I've actually been assaulted on more than two occasions.
Pick a colour.
Green.
G R Een.
( # Maroon 5.
.
This Love ) # I was so high I did not recognise # The fire burning in her eyes # The chaos that controlled my mind # Whispered goodbye, she got on the plane Never to return again Bruce.
Bruce.
Do you like my dancing? Not really.
# She said goodbye Too many times before That's good.
It's a really good picture, Bruce.
Is it a little piggy? It's Mum.
- Have you ever done life drawing, Bruce? - Dunno.
It's things like fruit You know, like apples, bananas, sometimes pineapples and naked ladies.
Apparently, Linda, Bruce would like to paint you.
So I'd like you to go over there, please, take all your clothes off and leave him with these tissues.
In case he starts crying? # I spy with my little eye # Something beginning with lamp.
Lampshade.
No, lamp.
It's my go now, cos I just won that one.
See? Yeah, OK.
# I spy with my little eye # Something beginning with - Crayon.
- Crayon.
Jill said I gotta give you these.
Thanks.
I'm looking for specifically pants, Linda.
There's bound to be something on some pants.
I got some, Jill.
Yeah.
They look yellow.
Yellow?
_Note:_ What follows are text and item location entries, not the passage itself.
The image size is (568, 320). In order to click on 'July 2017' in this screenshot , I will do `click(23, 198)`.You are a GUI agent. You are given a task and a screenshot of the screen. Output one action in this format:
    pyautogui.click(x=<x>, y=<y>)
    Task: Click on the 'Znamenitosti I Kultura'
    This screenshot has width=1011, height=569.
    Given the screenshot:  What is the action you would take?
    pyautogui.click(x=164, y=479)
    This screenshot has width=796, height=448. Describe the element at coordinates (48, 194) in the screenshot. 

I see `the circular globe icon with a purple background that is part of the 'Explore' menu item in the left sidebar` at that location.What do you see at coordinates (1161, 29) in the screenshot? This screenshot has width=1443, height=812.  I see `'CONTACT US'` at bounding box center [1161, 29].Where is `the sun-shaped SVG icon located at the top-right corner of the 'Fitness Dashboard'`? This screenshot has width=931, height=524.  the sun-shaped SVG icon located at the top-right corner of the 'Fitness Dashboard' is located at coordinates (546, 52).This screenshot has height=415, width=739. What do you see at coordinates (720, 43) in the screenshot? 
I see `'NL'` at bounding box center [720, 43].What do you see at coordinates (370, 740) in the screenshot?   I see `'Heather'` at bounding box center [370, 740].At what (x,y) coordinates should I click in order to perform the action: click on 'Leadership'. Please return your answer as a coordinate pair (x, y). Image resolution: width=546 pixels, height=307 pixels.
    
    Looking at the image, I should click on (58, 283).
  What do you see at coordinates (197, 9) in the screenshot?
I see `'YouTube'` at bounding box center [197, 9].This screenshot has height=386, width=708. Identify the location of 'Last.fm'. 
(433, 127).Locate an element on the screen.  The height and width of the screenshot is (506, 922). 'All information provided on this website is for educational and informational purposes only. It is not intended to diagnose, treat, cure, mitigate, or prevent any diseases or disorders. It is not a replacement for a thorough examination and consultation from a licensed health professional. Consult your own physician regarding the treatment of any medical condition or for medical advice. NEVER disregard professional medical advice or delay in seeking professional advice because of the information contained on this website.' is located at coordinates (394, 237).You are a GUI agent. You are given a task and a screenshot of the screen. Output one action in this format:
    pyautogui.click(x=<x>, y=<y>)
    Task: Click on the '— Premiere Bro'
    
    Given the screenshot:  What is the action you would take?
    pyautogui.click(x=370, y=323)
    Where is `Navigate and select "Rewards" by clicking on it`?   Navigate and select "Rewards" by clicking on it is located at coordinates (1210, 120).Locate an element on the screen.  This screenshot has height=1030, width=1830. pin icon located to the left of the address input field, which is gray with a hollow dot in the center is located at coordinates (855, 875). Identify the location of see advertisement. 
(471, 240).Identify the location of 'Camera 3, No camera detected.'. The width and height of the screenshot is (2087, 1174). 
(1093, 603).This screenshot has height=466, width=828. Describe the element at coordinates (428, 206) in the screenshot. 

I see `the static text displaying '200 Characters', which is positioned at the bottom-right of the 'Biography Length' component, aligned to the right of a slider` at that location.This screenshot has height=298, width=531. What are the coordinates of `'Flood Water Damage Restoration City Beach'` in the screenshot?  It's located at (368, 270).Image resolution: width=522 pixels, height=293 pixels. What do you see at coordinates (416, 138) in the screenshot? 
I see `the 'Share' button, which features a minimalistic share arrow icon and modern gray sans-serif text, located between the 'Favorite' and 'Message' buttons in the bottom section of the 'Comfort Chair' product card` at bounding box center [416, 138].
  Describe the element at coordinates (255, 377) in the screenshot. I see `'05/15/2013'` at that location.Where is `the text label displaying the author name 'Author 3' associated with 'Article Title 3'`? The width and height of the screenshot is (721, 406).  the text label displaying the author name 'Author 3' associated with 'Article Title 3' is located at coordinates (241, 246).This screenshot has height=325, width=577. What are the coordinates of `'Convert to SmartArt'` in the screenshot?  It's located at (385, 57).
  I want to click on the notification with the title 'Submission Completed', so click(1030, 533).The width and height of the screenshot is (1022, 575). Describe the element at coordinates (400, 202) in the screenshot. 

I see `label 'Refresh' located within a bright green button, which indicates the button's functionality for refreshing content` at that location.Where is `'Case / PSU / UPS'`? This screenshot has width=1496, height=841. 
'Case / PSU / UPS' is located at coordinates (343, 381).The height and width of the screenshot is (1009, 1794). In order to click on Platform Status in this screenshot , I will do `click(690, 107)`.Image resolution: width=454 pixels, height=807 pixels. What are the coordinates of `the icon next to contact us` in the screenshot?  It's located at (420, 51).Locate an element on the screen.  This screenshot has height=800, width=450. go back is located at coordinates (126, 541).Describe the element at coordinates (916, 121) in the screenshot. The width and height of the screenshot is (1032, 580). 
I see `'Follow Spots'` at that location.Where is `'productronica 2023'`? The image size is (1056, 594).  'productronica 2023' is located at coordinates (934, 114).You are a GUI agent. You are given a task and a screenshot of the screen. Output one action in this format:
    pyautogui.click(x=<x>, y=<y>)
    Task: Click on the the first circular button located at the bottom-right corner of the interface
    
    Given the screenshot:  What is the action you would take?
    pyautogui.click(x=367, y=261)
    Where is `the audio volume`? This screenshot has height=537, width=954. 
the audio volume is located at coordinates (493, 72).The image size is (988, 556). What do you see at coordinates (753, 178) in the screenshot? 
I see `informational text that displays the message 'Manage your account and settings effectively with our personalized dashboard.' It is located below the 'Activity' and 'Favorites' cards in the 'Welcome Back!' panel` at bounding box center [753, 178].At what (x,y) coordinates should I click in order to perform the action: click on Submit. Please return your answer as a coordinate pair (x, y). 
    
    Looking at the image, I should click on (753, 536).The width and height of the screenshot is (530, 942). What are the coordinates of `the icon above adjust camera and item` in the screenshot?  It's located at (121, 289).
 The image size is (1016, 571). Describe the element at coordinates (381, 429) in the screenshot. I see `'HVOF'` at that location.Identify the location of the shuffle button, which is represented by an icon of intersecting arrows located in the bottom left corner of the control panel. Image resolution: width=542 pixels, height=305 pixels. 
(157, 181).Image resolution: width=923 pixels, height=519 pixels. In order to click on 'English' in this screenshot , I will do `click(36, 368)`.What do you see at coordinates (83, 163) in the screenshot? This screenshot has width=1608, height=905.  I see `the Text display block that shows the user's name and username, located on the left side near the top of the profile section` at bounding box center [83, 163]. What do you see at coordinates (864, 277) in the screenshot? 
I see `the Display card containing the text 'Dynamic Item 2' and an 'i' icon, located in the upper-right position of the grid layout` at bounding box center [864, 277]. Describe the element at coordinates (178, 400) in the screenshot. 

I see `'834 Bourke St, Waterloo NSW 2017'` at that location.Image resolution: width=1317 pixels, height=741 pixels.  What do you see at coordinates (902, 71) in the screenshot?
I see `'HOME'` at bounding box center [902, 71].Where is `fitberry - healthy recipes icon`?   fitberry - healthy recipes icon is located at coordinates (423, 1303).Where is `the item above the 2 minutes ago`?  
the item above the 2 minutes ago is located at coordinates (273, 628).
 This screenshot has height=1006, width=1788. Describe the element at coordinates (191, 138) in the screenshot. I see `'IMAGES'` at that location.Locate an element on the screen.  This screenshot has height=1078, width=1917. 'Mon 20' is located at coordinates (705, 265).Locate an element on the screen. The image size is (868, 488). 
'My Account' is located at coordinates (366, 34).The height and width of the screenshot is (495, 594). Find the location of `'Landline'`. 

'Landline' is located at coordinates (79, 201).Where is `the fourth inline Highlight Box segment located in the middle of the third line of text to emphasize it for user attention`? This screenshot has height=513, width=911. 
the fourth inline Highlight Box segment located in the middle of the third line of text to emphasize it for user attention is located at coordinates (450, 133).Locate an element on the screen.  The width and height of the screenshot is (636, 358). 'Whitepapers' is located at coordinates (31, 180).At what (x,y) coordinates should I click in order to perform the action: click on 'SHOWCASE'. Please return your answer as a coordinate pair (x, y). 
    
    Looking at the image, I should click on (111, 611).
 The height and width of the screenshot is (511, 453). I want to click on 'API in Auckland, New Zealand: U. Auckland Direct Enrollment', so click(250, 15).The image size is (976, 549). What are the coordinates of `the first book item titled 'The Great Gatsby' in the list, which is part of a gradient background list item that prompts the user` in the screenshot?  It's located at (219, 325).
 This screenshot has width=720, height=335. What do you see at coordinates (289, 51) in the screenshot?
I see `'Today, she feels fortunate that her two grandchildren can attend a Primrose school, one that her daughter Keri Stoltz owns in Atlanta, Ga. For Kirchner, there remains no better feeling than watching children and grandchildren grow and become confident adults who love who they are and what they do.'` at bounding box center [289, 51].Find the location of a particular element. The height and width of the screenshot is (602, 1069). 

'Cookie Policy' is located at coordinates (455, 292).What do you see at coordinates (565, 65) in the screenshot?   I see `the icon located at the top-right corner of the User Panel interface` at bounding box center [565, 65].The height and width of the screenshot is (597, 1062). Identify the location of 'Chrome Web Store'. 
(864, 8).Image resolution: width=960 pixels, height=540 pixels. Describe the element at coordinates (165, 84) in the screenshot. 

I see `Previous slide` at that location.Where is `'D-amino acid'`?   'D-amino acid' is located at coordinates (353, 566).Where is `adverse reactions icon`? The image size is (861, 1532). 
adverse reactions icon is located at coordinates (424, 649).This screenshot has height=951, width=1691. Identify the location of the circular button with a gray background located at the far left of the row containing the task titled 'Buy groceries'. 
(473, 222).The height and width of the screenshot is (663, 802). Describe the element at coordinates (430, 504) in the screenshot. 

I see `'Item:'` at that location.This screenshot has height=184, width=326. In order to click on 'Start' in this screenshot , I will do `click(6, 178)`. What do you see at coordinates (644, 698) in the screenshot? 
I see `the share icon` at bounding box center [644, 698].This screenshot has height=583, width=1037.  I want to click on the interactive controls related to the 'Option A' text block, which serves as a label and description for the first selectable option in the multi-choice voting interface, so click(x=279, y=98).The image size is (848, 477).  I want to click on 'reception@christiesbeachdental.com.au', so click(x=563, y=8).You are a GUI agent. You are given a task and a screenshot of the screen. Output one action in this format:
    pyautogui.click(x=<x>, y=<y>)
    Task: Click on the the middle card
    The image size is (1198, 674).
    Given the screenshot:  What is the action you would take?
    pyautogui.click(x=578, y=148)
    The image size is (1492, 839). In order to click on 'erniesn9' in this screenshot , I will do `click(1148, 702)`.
Is Dennis' yellow? - What's that, Jill? - It's an ultraviolet scanner for stains.
(Bleeps ) Oh, my God.
(Gasps ) Look at his sheets.
Absolutely covered.
Oh.
- Smells funny, Jill.
- The sperms are strong at that age.
They're like angry little mackerel.
Don't worry, Jill, we'll get it in.
Every last drop.
Linda, I'm a very accommodating person but that sheet is a king-size.
Sorry.
(Linda grunts, Jill whimpers ) It's all over my hands, now, Jill.
It's all sticky.
Well, put your hand up there, Linda.
It only stays alive for 32 seconds.
Jill.
I can't get it out.
I think it's stuck.
Linda, we'll have to chop your hand off.
(Linda ) Thank you.
(Vehicle approaching) (Thud) (Splutters ) (Sighs ) Oh, I think that's the last of it, Jean.
Oh, jings, it was terrible down there.
I saw all sorts.
I thought I saw a monster.
But I remembered everything, Jean, about that night, about what Jill did that night.
She's trying to frame me, Jean, and I'm really quite cross.